- [Problem details]: Make an exact copy of the records below. Include every line.

Collected data
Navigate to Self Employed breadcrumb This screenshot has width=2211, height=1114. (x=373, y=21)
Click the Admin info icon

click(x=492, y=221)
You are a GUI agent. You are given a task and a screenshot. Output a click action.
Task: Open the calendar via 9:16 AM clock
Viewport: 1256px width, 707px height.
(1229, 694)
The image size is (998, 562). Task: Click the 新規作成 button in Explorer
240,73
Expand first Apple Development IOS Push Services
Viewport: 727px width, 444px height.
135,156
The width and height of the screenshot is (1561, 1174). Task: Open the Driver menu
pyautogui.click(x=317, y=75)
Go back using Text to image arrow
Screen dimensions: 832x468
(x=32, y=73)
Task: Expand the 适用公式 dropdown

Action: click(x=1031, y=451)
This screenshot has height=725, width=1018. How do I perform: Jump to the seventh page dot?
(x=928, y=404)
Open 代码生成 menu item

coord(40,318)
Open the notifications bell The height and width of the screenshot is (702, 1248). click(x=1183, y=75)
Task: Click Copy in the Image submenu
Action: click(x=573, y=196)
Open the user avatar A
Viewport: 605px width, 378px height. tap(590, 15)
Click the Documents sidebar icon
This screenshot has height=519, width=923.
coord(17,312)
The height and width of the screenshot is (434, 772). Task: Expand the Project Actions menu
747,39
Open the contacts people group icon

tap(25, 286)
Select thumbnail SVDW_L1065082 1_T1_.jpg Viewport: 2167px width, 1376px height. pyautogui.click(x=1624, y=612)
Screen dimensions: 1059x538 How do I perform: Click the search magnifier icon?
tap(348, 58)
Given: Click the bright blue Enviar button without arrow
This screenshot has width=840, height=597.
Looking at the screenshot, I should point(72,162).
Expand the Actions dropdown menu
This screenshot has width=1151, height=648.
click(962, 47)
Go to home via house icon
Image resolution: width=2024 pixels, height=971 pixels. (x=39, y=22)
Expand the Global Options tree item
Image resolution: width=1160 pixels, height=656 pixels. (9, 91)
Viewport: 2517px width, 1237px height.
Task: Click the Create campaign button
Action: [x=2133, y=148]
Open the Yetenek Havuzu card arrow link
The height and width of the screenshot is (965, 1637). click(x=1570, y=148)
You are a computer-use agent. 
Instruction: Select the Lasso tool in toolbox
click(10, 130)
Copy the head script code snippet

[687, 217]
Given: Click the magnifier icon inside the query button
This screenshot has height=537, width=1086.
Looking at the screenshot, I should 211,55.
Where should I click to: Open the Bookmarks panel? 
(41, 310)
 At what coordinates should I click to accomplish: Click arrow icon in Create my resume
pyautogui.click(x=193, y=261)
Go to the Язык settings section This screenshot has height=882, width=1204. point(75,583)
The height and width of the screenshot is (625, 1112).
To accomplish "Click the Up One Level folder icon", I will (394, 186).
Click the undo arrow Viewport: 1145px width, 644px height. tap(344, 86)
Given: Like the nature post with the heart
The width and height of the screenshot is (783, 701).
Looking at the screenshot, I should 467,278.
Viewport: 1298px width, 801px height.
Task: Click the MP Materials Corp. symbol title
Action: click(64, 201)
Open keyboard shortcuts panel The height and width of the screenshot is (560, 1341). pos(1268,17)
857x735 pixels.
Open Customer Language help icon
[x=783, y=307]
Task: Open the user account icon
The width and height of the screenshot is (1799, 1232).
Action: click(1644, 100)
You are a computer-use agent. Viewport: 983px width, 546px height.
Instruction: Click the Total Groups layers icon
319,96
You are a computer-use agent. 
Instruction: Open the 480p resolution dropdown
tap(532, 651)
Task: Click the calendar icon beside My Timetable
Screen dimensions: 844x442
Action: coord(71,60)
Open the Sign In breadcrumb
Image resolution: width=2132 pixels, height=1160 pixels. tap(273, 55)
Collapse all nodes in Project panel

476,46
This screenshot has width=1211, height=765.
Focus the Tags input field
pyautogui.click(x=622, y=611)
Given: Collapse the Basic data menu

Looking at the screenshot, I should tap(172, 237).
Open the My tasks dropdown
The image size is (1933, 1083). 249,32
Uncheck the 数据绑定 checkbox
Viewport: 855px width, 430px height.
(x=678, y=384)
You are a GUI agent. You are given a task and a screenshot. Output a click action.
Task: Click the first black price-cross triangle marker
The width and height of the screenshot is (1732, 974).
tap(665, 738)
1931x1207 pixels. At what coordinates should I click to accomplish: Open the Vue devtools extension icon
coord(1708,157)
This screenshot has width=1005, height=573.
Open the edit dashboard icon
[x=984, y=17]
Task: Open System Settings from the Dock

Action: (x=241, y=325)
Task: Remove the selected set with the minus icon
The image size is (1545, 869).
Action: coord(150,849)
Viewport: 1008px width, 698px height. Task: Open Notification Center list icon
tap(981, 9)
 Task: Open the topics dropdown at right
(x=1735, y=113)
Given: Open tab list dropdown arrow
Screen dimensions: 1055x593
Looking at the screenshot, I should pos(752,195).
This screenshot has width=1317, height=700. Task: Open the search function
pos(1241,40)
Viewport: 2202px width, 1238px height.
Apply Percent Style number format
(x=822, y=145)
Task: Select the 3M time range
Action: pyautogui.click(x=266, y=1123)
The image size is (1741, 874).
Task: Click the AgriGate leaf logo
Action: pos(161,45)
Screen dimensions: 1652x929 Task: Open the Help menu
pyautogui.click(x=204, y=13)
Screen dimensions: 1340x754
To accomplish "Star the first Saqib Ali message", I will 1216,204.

- [Result of the task]:
Navigate to Self Employed breadcrumb This screenshot has width=2211, height=1114. (x=373, y=21)
Click the Admin info icon

click(x=492, y=221)
You are a GUI agent. You are given a task and a screenshot. Output a click action.
Task: Open the calendar via 9:16 AM clock
Viewport: 1256px width, 707px height.
(1229, 694)
The image size is (998, 562). Task: Click the 新規作成 button in Explorer
240,73
Expand first Apple Development IOS Push Services
Viewport: 727px width, 444px height.
135,156
The width and height of the screenshot is (1561, 1174). Task: Open the Driver menu
pyautogui.click(x=317, y=75)
Go back using Text to image arrow
Screen dimensions: 832x468
(x=32, y=73)
Task: Expand the 适用公式 dropdown

Action: click(x=1031, y=451)
This screenshot has height=725, width=1018. How do I perform: Jump to the seventh page dot?
(x=928, y=404)
Open 代码生成 menu item

coord(40,318)
Open the notifications bell The height and width of the screenshot is (702, 1248). click(x=1183, y=75)
Task: Click Copy in the Image submenu
Action: click(x=573, y=196)
Open the user avatar A
Viewport: 605px width, 378px height. tap(590, 15)
Click the Documents sidebar icon
This screenshot has height=519, width=923.
coord(17,312)
The height and width of the screenshot is (434, 772). Task: Expand the Project Actions menu
747,39
Open the contacts people group icon

tap(25, 286)
Select thumbnail SVDW_L1065082 1_T1_.jpg Viewport: 2167px width, 1376px height. pyautogui.click(x=1624, y=612)
Screen dimensions: 1059x538 How do I perform: Click the search magnifier icon?
tap(348, 58)
Given: Click the bright blue Enviar button without arrow
This screenshot has width=840, height=597.
Looking at the screenshot, I should point(72,162).
Expand the Actions dropdown menu
This screenshot has width=1151, height=648.
click(962, 47)
Go to home via house icon
Image resolution: width=2024 pixels, height=971 pixels. (x=39, y=22)
Expand the Global Options tree item
Image resolution: width=1160 pixels, height=656 pixels. (9, 91)
Viewport: 2517px width, 1237px height.
Task: Click the Create campaign button
Action: [x=2133, y=148]
Open the Yetenek Havuzu card arrow link
The height and width of the screenshot is (965, 1637). click(x=1570, y=148)
You are a computer-use agent. 
Instruction: Select the Lasso tool in toolbox
click(10, 130)
Copy the head script code snippet

[687, 217]
Given: Click the magnifier icon inside the query button
This screenshot has height=537, width=1086.
Looking at the screenshot, I should 211,55.
Where should I click to: Open the Bookmarks panel? 
(41, 310)
 At what coordinates should I click to accomplish: Click arrow icon in Create my resume
pyautogui.click(x=193, y=261)
Go to the Язык settings section This screenshot has height=882, width=1204. point(75,583)
The height and width of the screenshot is (625, 1112).
To accomplish "Click the Up One Level folder icon", I will (394, 186).
Click the undo arrow Viewport: 1145px width, 644px height. tap(344, 86)
Given: Like the nature post with the heart
The width and height of the screenshot is (783, 701).
Looking at the screenshot, I should 467,278.
Viewport: 1298px width, 801px height.
Task: Click the MP Materials Corp. symbol title
Action: click(64, 201)
Open keyboard shortcuts panel The height and width of the screenshot is (560, 1341). pos(1268,17)
857x735 pixels.
Open Customer Language help icon
[x=783, y=307]
Task: Open the user account icon
The width and height of the screenshot is (1799, 1232).
Action: click(1644, 100)
You are a computer-use agent. Viewport: 983px width, 546px height.
Instruction: Click the Total Groups layers icon
319,96
You are a computer-use agent. 
Instruction: Open the 480p resolution dropdown
tap(532, 651)
Task: Click the calendar icon beside My Timetable
Screen dimensions: 844x442
Action: coord(71,60)
Open the Sign In breadcrumb
Image resolution: width=2132 pixels, height=1160 pixels. tap(273, 55)
Collapse all nodes in Project panel

476,46
This screenshot has width=1211, height=765.
Focus the Tags input field
pyautogui.click(x=622, y=611)
Given: Collapse the Basic data menu

Looking at the screenshot, I should tap(172, 237).
Open the My tasks dropdown
The image size is (1933, 1083). 249,32
Uncheck the 数据绑定 checkbox
Viewport: 855px width, 430px height.
(x=678, y=384)
You are a GUI agent. You are given a task and a screenshot. Output a click action.
Task: Click the first black price-cross triangle marker
The width and height of the screenshot is (1732, 974).
tap(665, 738)
1931x1207 pixels. At what coordinates should I click to accomplish: Open the Vue devtools extension icon
coord(1708,157)
This screenshot has width=1005, height=573.
Open the edit dashboard icon
[x=984, y=17]
Task: Open System Settings from the Dock

Action: (x=241, y=325)
Task: Remove the selected set with the minus icon
The image size is (1545, 869).
Action: coord(150,849)
Viewport: 1008px width, 698px height. Task: Open Notification Center list icon
tap(981, 9)
 Task: Open the topics dropdown at right
(x=1735, y=113)
Given: Open tab list dropdown arrow
Screen dimensions: 1055x593
Looking at the screenshot, I should pos(752,195).
This screenshot has width=1317, height=700. Task: Open the search function
pos(1241,40)
Viewport: 2202px width, 1238px height.
Apply Percent Style number format
(x=822, y=145)
Task: Select the 3M time range
Action: pyautogui.click(x=266, y=1123)
The image size is (1741, 874).
Task: Click the AgriGate leaf logo
Action: pos(161,45)
Screen dimensions: 1652x929 Task: Open the Help menu
pyautogui.click(x=204, y=13)
Screen dimensions: 1340x754
To accomplish "Star the first Saqib Ali message", I will 1216,204.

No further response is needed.